**Aim of the task**
Only the lines that hold the word "computer" are wanted from this listing.

**The records**
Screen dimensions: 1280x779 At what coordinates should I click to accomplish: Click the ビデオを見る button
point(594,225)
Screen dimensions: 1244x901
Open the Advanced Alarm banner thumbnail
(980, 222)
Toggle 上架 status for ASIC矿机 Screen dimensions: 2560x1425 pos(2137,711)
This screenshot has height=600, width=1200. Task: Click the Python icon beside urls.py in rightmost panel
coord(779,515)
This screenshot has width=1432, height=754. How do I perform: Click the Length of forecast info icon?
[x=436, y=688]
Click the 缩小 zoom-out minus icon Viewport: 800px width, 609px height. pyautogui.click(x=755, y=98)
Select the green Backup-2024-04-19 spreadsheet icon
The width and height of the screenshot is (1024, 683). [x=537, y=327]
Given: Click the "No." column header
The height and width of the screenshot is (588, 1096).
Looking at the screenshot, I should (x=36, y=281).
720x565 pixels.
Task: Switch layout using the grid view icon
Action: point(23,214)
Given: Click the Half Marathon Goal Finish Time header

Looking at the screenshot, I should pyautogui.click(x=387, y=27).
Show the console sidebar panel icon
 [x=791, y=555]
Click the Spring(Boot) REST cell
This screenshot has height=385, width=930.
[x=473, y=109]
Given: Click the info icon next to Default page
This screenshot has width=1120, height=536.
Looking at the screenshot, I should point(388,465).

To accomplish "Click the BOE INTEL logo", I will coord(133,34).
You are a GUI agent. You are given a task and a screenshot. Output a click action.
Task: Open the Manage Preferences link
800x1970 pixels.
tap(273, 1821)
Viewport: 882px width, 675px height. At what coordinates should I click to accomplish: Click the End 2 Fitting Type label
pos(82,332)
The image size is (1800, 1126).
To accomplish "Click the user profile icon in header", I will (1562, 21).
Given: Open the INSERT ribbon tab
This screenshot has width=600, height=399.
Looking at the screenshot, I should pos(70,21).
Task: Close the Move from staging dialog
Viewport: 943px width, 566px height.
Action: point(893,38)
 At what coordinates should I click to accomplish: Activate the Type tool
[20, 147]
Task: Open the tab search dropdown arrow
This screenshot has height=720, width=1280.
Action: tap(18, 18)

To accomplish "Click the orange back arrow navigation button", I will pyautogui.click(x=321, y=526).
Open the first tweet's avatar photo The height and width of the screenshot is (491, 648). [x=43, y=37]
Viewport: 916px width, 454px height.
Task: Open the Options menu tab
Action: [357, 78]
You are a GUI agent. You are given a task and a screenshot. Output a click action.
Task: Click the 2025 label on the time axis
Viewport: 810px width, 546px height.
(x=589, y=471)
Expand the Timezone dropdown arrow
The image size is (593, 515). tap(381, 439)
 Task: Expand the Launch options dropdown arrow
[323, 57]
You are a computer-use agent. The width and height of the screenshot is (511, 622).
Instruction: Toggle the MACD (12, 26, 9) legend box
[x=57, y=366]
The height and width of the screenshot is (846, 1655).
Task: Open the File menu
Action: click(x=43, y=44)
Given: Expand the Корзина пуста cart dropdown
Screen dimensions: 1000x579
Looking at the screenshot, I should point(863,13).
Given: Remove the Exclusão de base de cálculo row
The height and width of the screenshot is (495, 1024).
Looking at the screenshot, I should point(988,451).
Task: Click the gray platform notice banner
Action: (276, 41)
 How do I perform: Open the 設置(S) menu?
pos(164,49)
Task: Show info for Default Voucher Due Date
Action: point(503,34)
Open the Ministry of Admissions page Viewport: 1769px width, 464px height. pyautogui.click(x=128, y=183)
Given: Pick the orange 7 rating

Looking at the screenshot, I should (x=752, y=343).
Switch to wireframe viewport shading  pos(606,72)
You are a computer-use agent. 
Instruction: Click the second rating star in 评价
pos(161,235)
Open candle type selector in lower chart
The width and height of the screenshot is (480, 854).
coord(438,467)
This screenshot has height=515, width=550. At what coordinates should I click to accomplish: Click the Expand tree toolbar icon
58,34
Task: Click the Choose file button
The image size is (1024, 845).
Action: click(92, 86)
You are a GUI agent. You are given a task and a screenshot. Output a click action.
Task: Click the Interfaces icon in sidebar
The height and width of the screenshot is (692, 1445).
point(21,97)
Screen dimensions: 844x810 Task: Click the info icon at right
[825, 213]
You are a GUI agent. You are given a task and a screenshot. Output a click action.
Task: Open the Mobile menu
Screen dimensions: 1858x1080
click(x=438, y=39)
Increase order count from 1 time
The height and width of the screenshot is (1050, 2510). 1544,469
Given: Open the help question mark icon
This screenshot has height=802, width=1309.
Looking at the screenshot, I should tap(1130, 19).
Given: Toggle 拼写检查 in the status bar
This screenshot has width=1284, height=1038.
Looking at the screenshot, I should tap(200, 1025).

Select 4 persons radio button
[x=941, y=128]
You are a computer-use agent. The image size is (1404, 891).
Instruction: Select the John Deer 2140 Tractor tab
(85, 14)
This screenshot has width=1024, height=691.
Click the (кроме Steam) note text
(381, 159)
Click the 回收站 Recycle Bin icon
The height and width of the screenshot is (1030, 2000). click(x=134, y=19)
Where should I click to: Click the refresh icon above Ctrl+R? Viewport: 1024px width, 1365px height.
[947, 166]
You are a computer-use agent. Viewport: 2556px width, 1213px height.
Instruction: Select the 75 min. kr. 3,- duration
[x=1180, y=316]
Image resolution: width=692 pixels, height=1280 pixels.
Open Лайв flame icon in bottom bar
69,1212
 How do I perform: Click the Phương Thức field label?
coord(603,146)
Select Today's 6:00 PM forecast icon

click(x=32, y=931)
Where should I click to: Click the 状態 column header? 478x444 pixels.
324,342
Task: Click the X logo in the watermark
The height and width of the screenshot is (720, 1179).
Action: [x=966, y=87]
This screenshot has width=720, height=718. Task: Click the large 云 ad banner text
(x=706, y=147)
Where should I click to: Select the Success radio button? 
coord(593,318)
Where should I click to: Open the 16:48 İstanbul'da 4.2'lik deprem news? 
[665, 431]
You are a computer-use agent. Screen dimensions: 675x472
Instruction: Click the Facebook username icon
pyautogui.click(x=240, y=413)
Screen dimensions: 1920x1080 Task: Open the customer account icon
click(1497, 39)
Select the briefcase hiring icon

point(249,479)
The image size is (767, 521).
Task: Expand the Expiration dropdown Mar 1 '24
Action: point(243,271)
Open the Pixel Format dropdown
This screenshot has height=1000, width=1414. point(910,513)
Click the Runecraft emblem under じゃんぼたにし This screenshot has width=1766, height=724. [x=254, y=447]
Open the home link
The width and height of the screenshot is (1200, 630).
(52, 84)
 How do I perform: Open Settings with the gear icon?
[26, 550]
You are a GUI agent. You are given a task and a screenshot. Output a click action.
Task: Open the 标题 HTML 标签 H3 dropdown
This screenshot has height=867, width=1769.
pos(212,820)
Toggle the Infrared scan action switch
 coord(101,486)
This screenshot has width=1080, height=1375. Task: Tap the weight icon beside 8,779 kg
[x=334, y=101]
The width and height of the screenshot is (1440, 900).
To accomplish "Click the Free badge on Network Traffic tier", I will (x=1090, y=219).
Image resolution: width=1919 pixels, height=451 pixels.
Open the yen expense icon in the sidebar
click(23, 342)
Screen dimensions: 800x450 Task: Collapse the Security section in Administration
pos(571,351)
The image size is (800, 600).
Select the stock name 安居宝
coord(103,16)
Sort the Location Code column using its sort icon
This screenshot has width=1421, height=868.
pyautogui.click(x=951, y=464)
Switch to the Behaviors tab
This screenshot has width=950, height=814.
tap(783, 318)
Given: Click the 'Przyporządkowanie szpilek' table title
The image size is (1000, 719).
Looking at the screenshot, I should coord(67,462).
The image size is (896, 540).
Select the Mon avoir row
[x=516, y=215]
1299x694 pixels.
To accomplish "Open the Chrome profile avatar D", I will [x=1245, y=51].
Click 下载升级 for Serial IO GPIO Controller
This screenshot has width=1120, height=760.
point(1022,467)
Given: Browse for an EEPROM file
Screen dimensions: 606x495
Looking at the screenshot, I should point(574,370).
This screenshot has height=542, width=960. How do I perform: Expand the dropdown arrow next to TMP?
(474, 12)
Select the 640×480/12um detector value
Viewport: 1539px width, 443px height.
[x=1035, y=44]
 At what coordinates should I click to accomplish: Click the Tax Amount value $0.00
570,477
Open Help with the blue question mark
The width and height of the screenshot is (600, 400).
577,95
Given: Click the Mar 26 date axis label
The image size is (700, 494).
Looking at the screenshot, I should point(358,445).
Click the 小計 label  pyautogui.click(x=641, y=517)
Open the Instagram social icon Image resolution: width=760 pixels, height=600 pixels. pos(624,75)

**Exercise result**
You are a computer-use agent. The width and height of the screenshot is (511, 622).
You are a computer-use agent. 
You are a computer-use agent. The image size is (1404, 891).
You are a computer-use agent. Viewport: 2556px width, 1213px height.
You are a computer-use agent. Screen dimensions: 675x472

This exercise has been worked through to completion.